Second, Congress and the administration should devote funds to microgravity research and commercialization that is not wholly dependent on the ISS, while in concert with continuing funding for ongoing ISS utilization to ease the transition after decommissioning. Budgets for microgravity research payloads and commercialization activities at NASA have not kept pace with advances in on-orbit platforms and access technologies, such as commercial launch and reentry. An easy way forward would be to establish a specific funding line to support research and development across a range of high-interest areas on LEO platforms. This would expand the availability of orbital flights and services, by simplifying resourcing for missions and considering the added expenses of launch, on-orbit services, reentry, and recovery of payloads. With this flexibility, researchers could access funds to leverage other platforms and seek the best, most cost-effective fit for their work.
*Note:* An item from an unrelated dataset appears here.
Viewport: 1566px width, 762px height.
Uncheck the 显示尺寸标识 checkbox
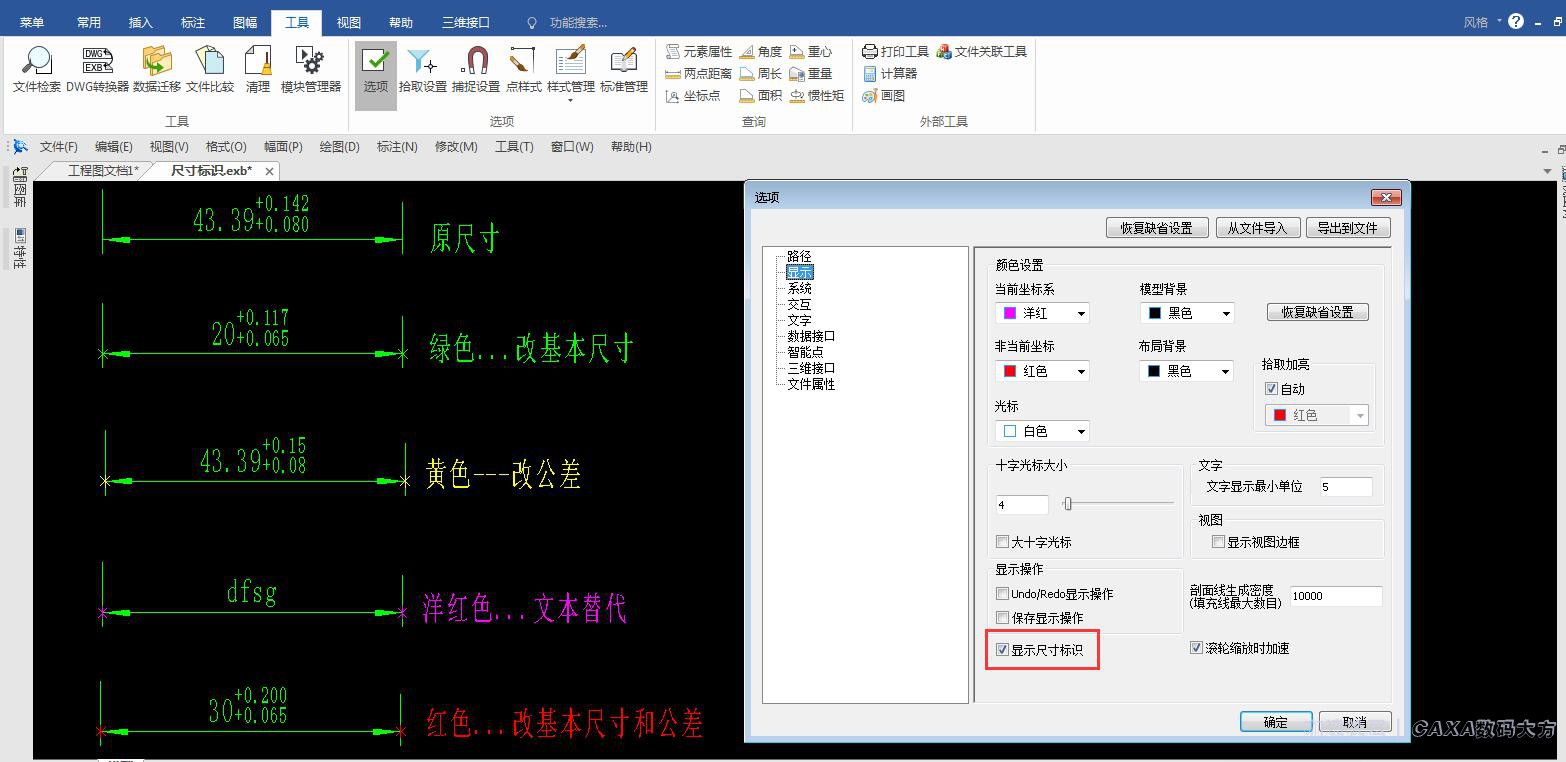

Third, the administration should rethink our nation’s microgravity research strategy. As commercial platforms grow and access to LEO expands, the U.S. should refocus plans to include a whole-of-government approach. While NASA has for many years been the key stakeholder conducting work in microgravity to benefit both people on Earth and further space exploration, it is now one of many federal agencies looking to increase work in this area. The National Institutes of Health, the National Science Foundation, Department of Commerce, National Institute of Standards and Technology, and the Pentagon are examples of other government agencies actively funding and conducting microgravity research. Expanding direct access to opportunities to work in microgravity across Federal agencies is in the national interest. White House leadership, coupled with adequate budgets, can enable the continued success and leadership of the U.S. in microgravity research, development, manufacturing, and applications.
We are at the beginning of a scientific and industrial revolution that takes advantage of the unique characteristics of microgravity. Everyday life on Earth will improve as new medicines, materials, and other discoveries made in microgravity and applied to solve practical problems facing humankind. Enabling U.S. leadership in this field requires a successful transition from the ISS to a diversity of microgravity research platforms, increasing Federal agency participation and access to microgravity, and properly budgeting for current and future microgravity research needs.
Will Bruey
CEO, Varda Space Industries
Twyman Clements
Co-Founder and President, Space Tango
Olivia Gamez Holzhous
Founder and CEO, Rhodium Scientific
Michael Gold
President Civil and International Space, Redwire
Jolanda Janczewski
President, CSS, Inc.
Solange Massa
Founder and CEO, Ecoatoms
John Vellinger
CEO, SpaceMD
Stefanie Countryman
Director, BioServe Space Technologies
The Microgravity Research and Innovation Coalition is a group of companies in the commercial space sector dedicated to new discoveries in space to benefit life on Earth.